The first time the Blues Brothers performed live, it was at an afterparty for Saturday Night Live. The musical guest was Willie Nelson, with Aykroyd and Belushi joining him and his band at the Lone Star Cafe to riff a few late night blues covers, including “Flip, Flop and Fly.” The genesis for the act was borne during a conversation at Aykroyd’s Toronto speakeasy, and cultivated as Belushi’s love for the blues deepened. Soon, riding Belushi’s success from Animal House, it became a sensation.

What Breuer is doing is trickier.

On March 7, 1998, he appeared on SNL’s Weekend Update segment to debut Gunner Olsen, singing the Heavy Metal News. “That was my alter ego, I loved his look,” says Breuer. “Unfortunately, that was the last year for me. I think I did Gunner twice. He immediately got great traction, but he never got a chance to grow.”

The one-man show presents a fresh opportunity: “This show is: my family’s not home, I come out of my garage and I’m going to tell you my whole life story. Now the end game, we’re not 100 percent there… [but] when the music kicks in, I want to introduce Gunner, or the character, and that would be the song part. As soon as the song’s over, I’d be back to reality in the garage.”

A few characters from the SNL universe have gone onto later, non-show-related success. Billy Crystal initially portrayed Buddy Young, his protagonist in Mr. Saturday Night, during a 1985 Update sketch. Christopher Guest, Harry Shearer and Michael McKean performed as The Folksmen years before their big screen appearance in A Mighty Wind. Milton—the put-upon, possibly psychotic cubicle drone in Office Space—started off as a character in Mike Judge’s SNL cartoon shorts.

Which is to say: Breuer is in unique company.

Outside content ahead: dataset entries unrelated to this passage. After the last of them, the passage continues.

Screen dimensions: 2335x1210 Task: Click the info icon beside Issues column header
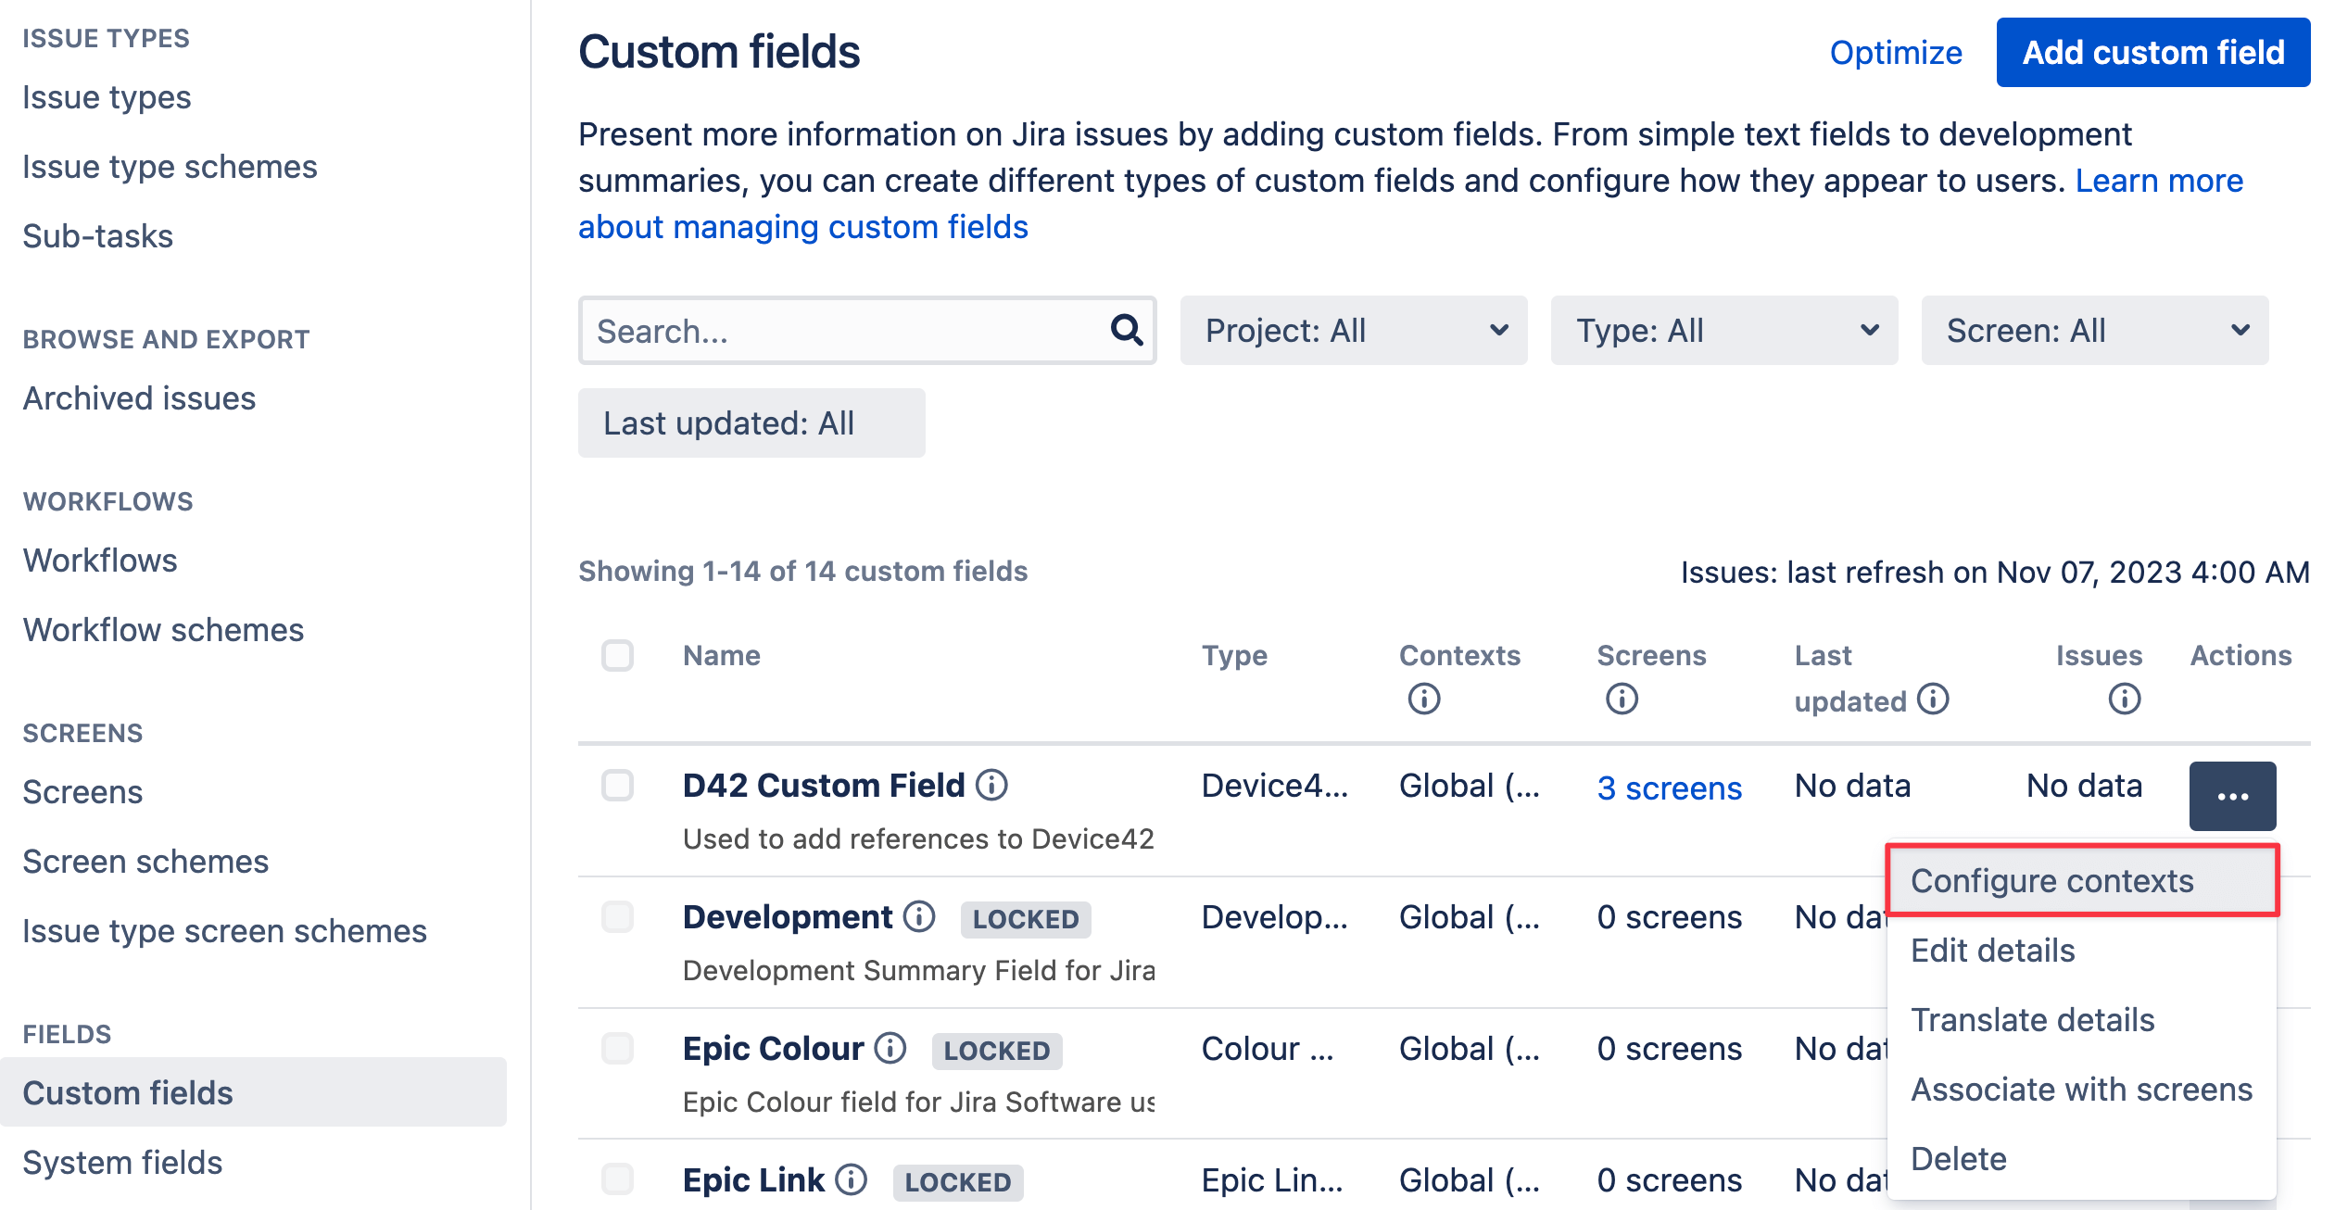[2124, 700]
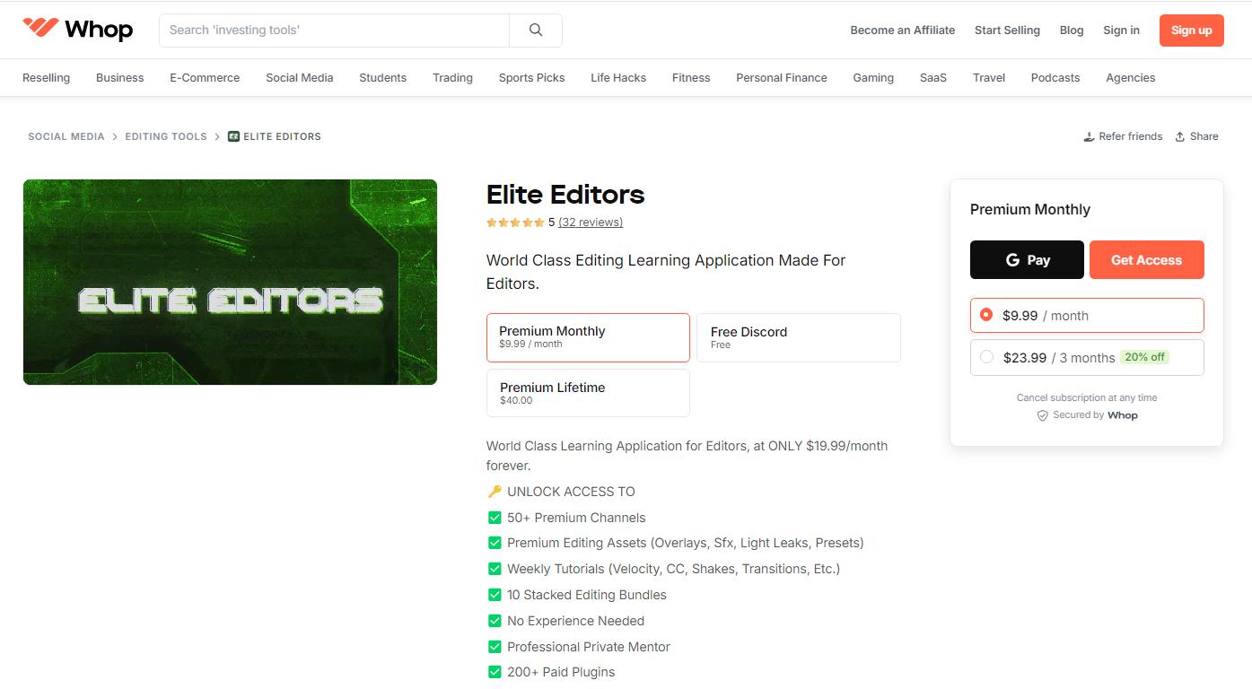Click the Whop logo

tap(77, 29)
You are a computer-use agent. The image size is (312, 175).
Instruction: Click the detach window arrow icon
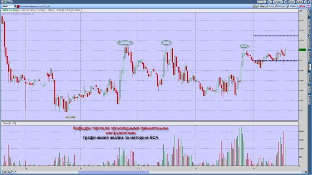306,2
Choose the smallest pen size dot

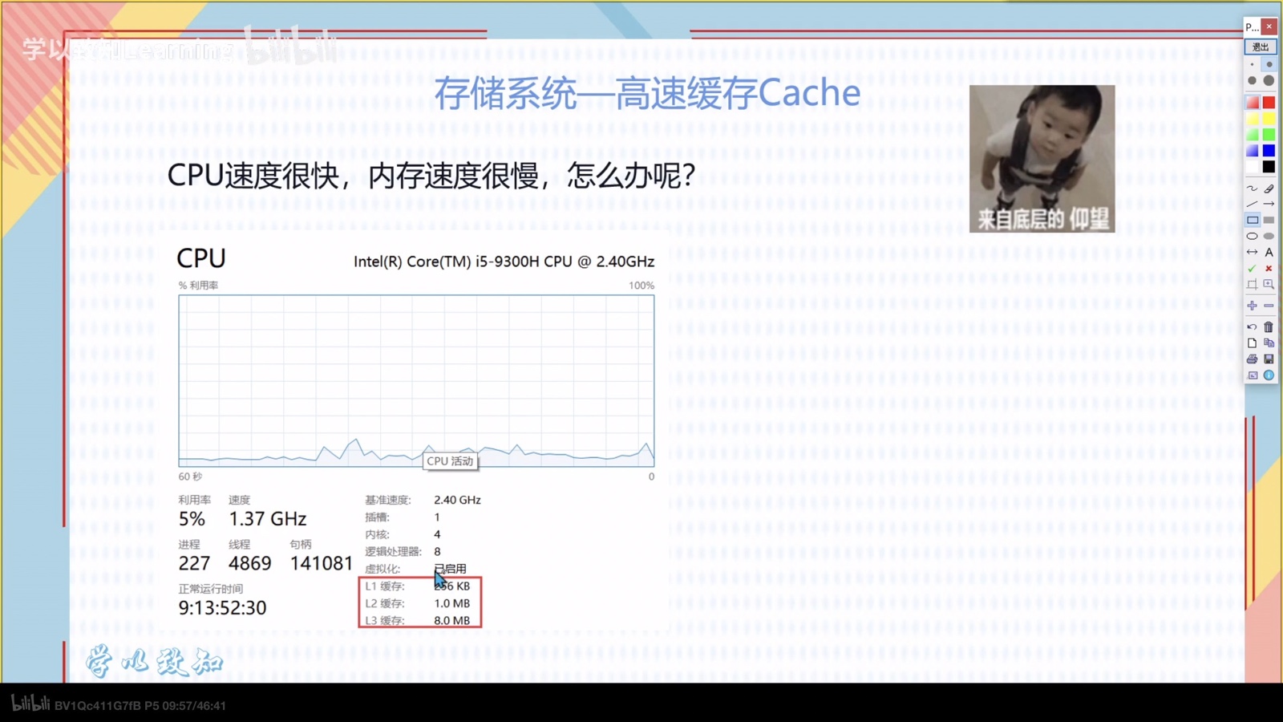[1252, 65]
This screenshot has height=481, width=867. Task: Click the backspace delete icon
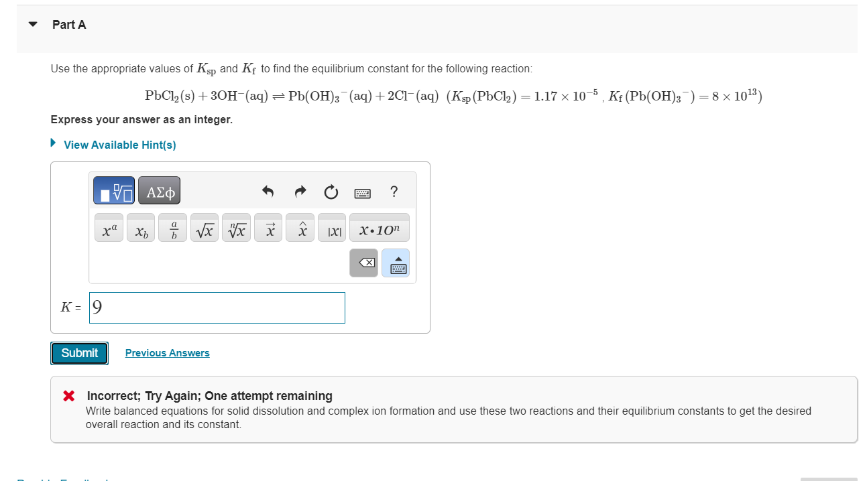point(364,263)
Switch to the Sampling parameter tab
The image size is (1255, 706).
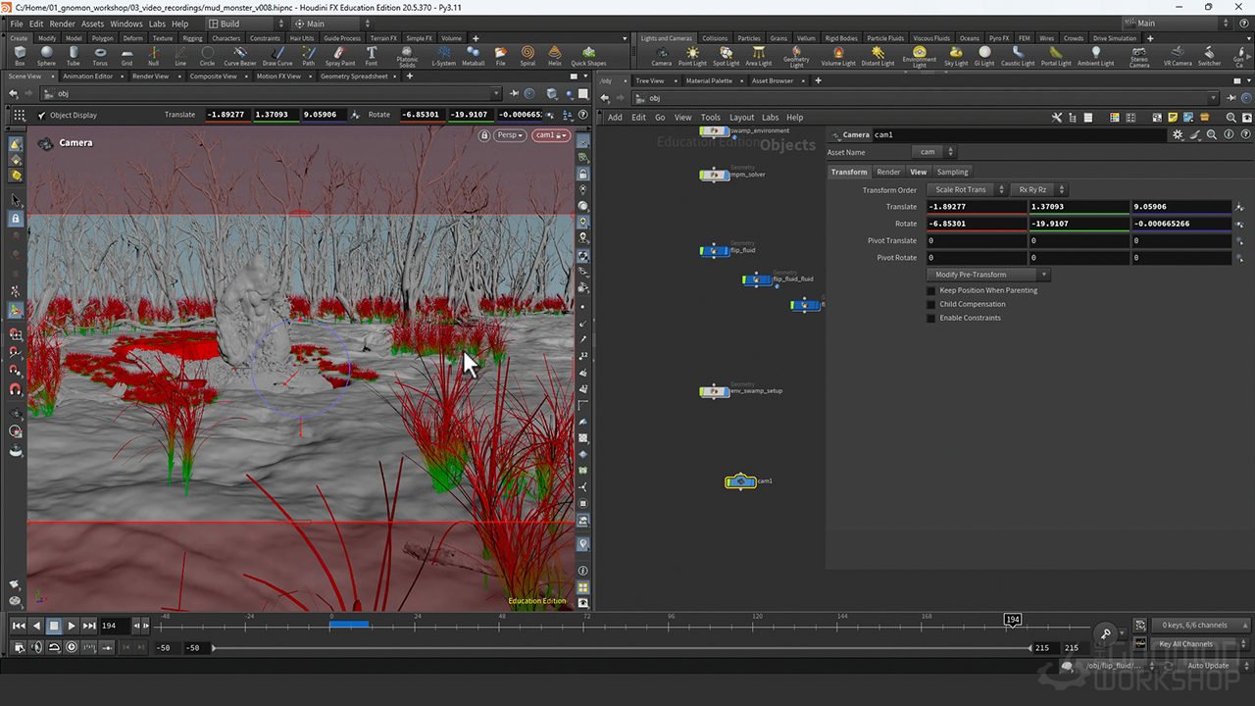pos(952,172)
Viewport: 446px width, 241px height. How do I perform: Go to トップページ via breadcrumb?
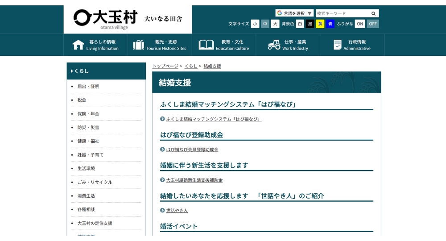tap(165, 66)
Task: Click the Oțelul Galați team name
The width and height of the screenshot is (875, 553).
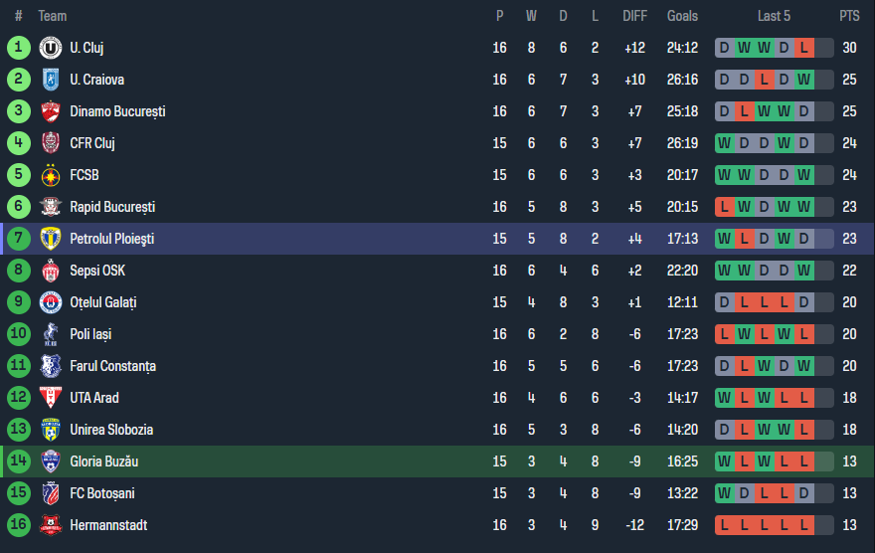Action: pos(103,302)
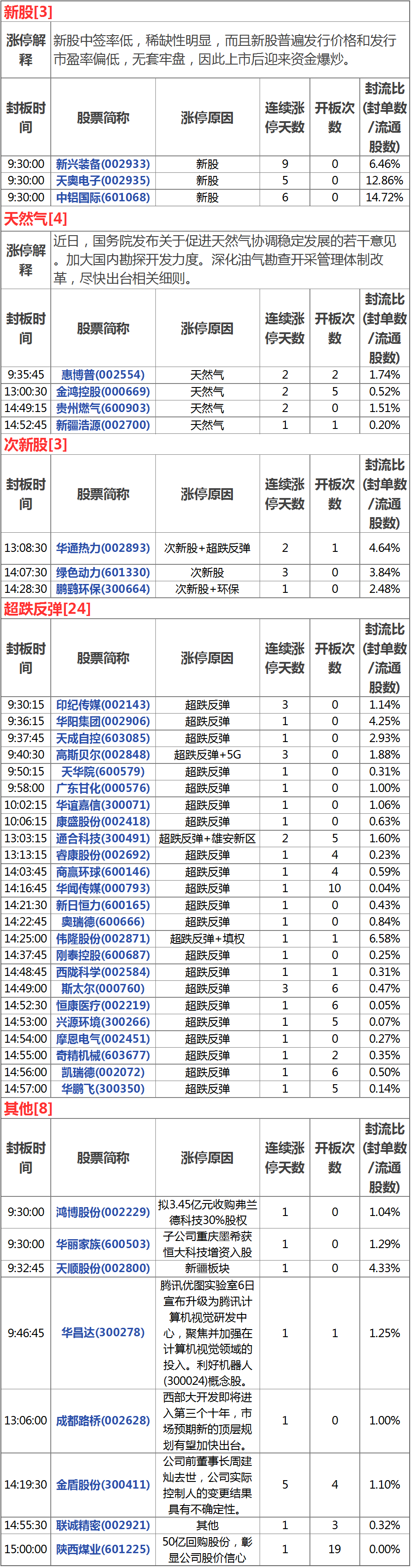Screen dimensions: 411x1567
Task: Click the 天奥电子(002935) stock name
Action: point(103,181)
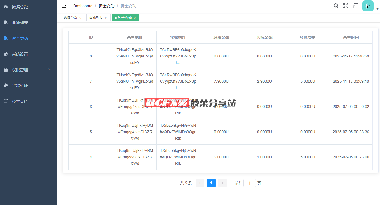Click Dashboard breadcrumb link
Viewport: 380px width, 205px height.
pyautogui.click(x=83, y=6)
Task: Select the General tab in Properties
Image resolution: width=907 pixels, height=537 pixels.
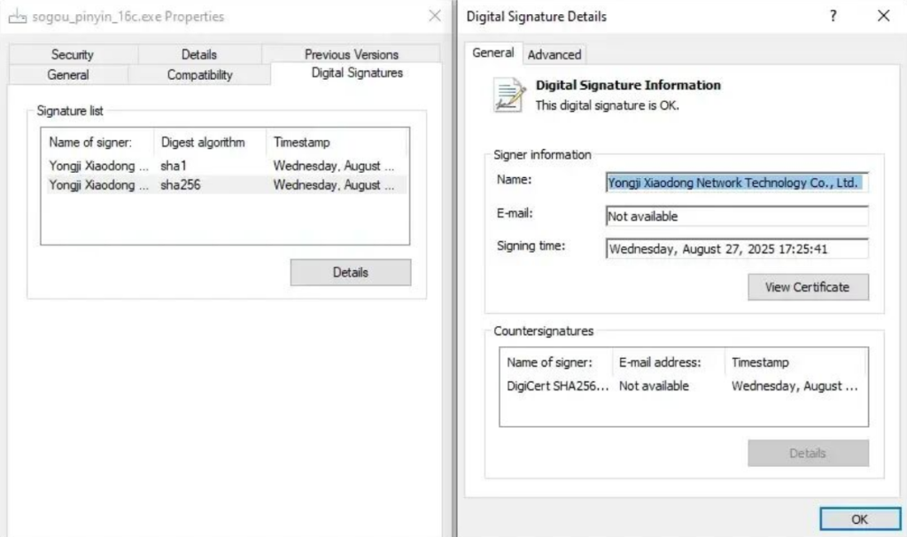Action: 68,74
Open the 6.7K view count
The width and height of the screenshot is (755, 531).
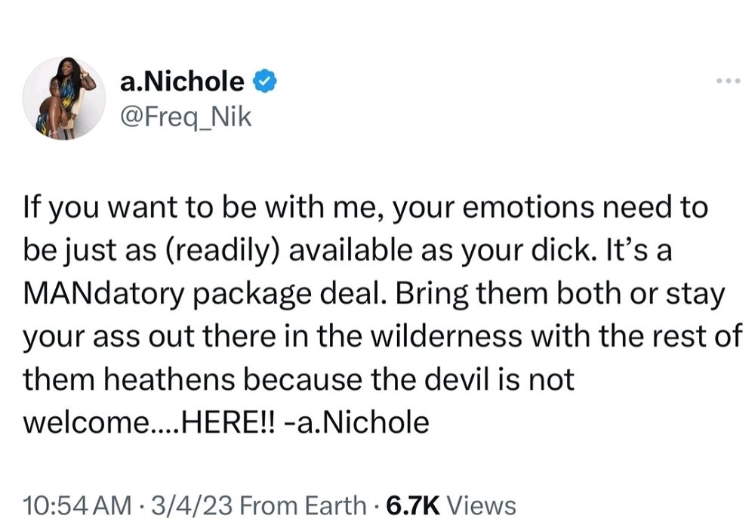pyautogui.click(x=413, y=506)
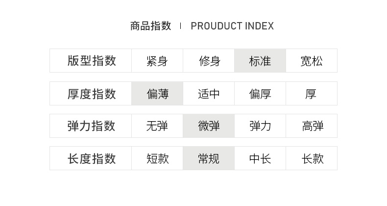Click the highlighted 微弹 cell
The height and width of the screenshot is (206, 387).
click(209, 126)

And, fittingly, Joliet Jake himself was a metalhead and hard rock fan before and after his stint as a soul music frontman. (Belushi’s final appearance on Saturday Night Live came during the infamous 1981 hardcore performance by the band Fear, an act he lobbied to book.)

For Breuer—who has recently announced a residency at the Paramount in New York that will include a musical element—that level of ingenuity complements his blend of relatability and rock and roll ethos nicely.

“Anyone who sees the show comes out and says: ‘That was amazing. I’m not even sure of what I just saw.’ That’s the reaction I’m looking for.”